Lemmatization, for GL or SRS any comments (Learning Techniques, Methods & Strategies) Language Learning Forum

Lemmatization, for GL or SRS any comments
Tags: Spaced Repetition (SRS)
Share with: Delicious Digg reddit Facebook StumbleUpon
Language Learning Forum : Learning Techniques, Methods & Strategies

Obogrew
Triglot
Newbie
United States
Joined 3275 days ago
6 posts - 7 votes
Speaks: Russian*, English, German
Studies: Modern Hebrew, French, Spanish, Serbian

Message 1 of 6

29 January 2016 at 12:03am | IP Logged

I've recently discovered GLM, Anki, HTLAL etc. started to try all methods to find out
what is the best one.
I came to an idea to create a word list based on text that I am going to read.

For example, I would like to read a book and have it in digital format.

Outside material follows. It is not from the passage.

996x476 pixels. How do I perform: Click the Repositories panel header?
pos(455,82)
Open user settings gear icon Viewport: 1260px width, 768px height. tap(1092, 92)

Next step
would be to convert every single word into "Base form". I found out that Base Form is
called "Lemma" and the conversion process is called "Lemmatization."

After lemmatization I will get a list of words, and will do initial distillation of
them, filtering out known words. All unknown ones I can learn with SRS, Goldlist or
some other method.

For the second book, after lemmatization it will be faster, I could filter out all
known or "goldlisted" words automatically.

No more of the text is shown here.